歌碑には「ひとすじの雲に茜を残しつつ ためらいもなし時の流れは」と書かれています。雄大な自然の描写に、ちっぽけな自分の悩みなどはどこかへ飛んでゆくような歌です。
郡山の古刹 如宝寺
真言宗豊山派で、境内は七堂伽藍の建物が建ち並び、1万坪の境内には仁王門もあり見下ろす下には庭園が広がる、地方としては荘厳な寺院です。
伝説の虎丸長者が、大同2年に奈良平城京より馬頭観音の尊像を持ち帰ったのが縁起と言われます。馬頭観音堂は現在も地域の歳時記はにぎわいます。
地域の文化財
境内左側には宝物館があり国指定の文化財が展示保管されています。
国指定重要文化財
石造笠塔婆の他に板碑やイボなしの梵鐘等等お宝が展示されています
裏にもお宝が
この地方に残された切支丹の墓碑が展示されていました。(境内に切支丹のお墓?海外では絶対にありえない)
地域の偉人
鈴木信教和尚は戊辰の役で焼失した如宝寺を再建し、当時頻繁に行われた間引き習慣や沢山の孤児たちの面倒を見るなど、社会福祉の先鞭となった和尚様です。
悲しい記録(戦争の悲劇)
境内の南側には太平洋戦争時に学徒動員で市内の保土ヶ谷工場に動員奉仕していた、学生の慰霊碑があり、特に白河高等女子の学生が多く亡くなりました。戦争の悲惨さが今も心に刻まれます。
以前 おもちゃメーカー タカラの会長 佐藤安太氏との会食時、保土ヶ谷工場へ動員奉仕の話を伺うことがありました。つらく悲しい思い出として語られたことを思い出しました。
善導寺
安積国造神社の南300mにあり浄土宗のお寺です。光明山善導寺という名前なので西山浄土宗なのでしょうか?
このお寺も戊辰の役で焼失しのちに建造された建物が残っています。
奈良時代の建築様式を模した鐘楼
再建当時当に宇治平等院を解体復元された佐藤登氏が設計にあたったこともあり、奈良時代の建築様式が見られます。

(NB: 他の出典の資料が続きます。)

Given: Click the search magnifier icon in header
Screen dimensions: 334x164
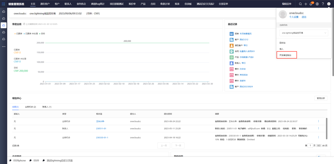Looking at the screenshot, I should click(300, 4).
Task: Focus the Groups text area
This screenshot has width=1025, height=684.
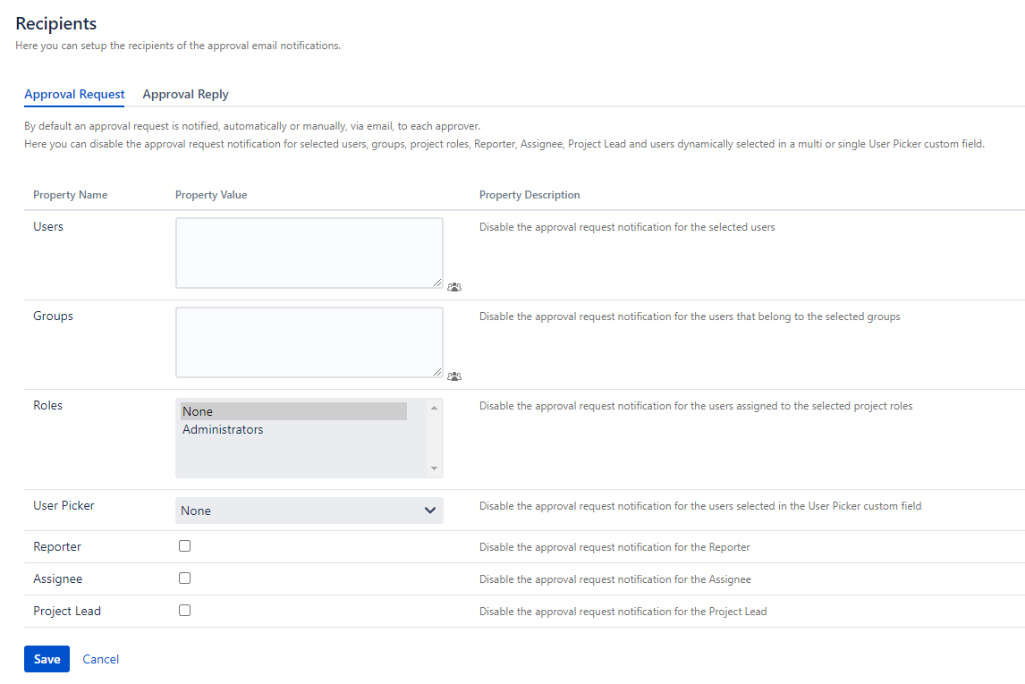Action: click(x=309, y=342)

善導寺の本尊は阿弥陀如来坐像であり平安後期の作といわれる。明治になって高村光雲の高弟 山本瑞雲が修復したと伝えられています。
街中の石仏
郡山の石仏は室町時代以前のものが駅周辺に立っています。鎌倉時代から立ってますので相当古く市の文化財になっています。
大町二丁目 阿邪訶根神社
阿邪訶根神社には3m近い国内最大級の曼陀羅を刻印した板碑があります。その下にちょこんと小さな阿弥陀三尊石仏がありました。

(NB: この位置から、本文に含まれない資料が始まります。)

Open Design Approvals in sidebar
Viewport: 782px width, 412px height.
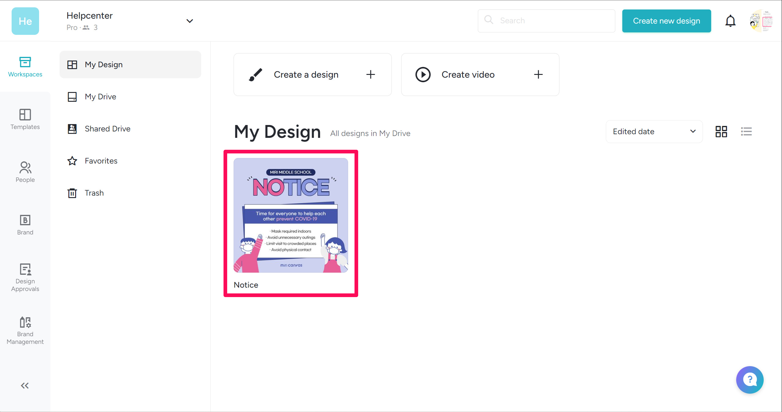tap(25, 278)
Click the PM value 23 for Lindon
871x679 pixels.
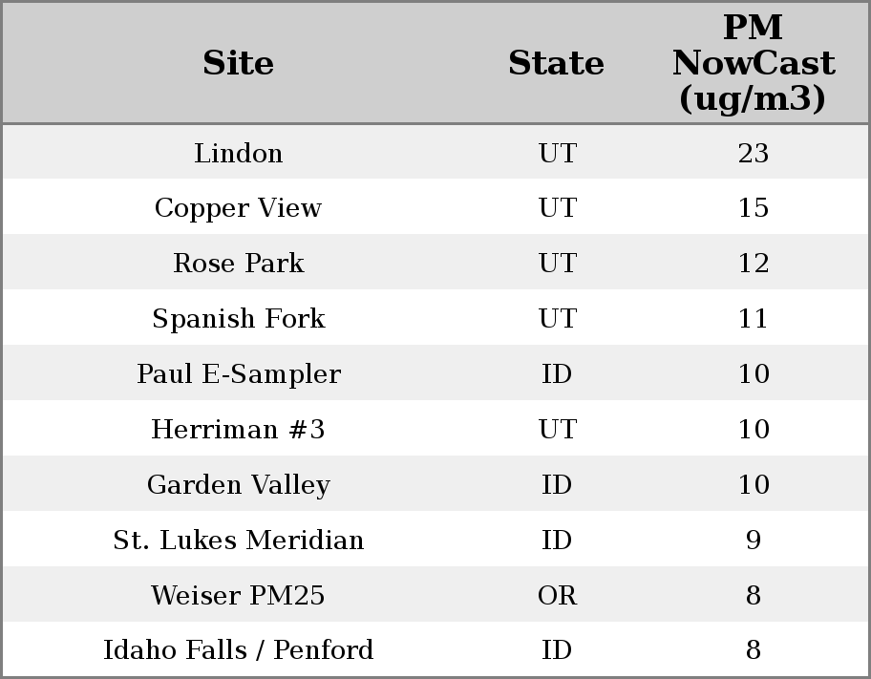[x=753, y=153]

鎌倉時代の作と思われる通型来迎三尊、曼陀羅板碑の下にあるので目立たない板碑です
大町一丁目 今泉専門学校内
この板碑は「相生集」にも記載された、昔から有名なもので早来迎形で飛雲に乗った姿に特徴があります。
本町二丁目 熊野神社
神社の右側に阿弥陀如来の独尊、早来迎型の阿弥陀三尊と種子の板碑があります。
東横イン南側にある熊野神社
この町は阿弥陀町と昔から呼び親しんでいましたが、なんで熊野神社があるのに阿弥陀町なの?と思っていましたが、郡山の古地図を見ると奥州街道沿いは本町、東側は阿弥陀町と記載されており確かに古地図上に阿弥陀堂の記載もありました。ここにあった石仏は阿弥陀堂に祭られていたものと思われます。
池の台 荒池公園
駅前から少し離れますが文化センターの西側荒池東公園には阿邪訶根神社と同一の作者が作成したと思われる通型来迎三尊があります
安積疎水と小林久敬(荒池南の愛宕神社西側)
麓山公園内にある麓山の滝は、安積疎水の通水記念に合わせて町の有志家が浄財で作られたと聞きます。開成社設立と後の安積疎水通水、いろいろな思惑の中で郡山の産業は振興していったのでしょう。その中で小林久敬は私財をなげうって猪苗代湖から岩瀬地方に疎水を流す計画を立て事業を準備していましたが、のちに国営事業として現在の中山峠を貫通し安積野へ流れる安積疎水が、決定され完成を見ました。久敬はこの荒池にあばら家住まいの晩年を過ごしたといわれます。久敬の晩年に交流を深めたのが如宝寺の鈴木信教和尚であったことは有名な話です。
郡山の有志が作った麓山の飛瀑
郡山の市街地にも古の遺物があちこちにあり、ぶらっと歩き回れば新しい発見があちこちに見つけることができます。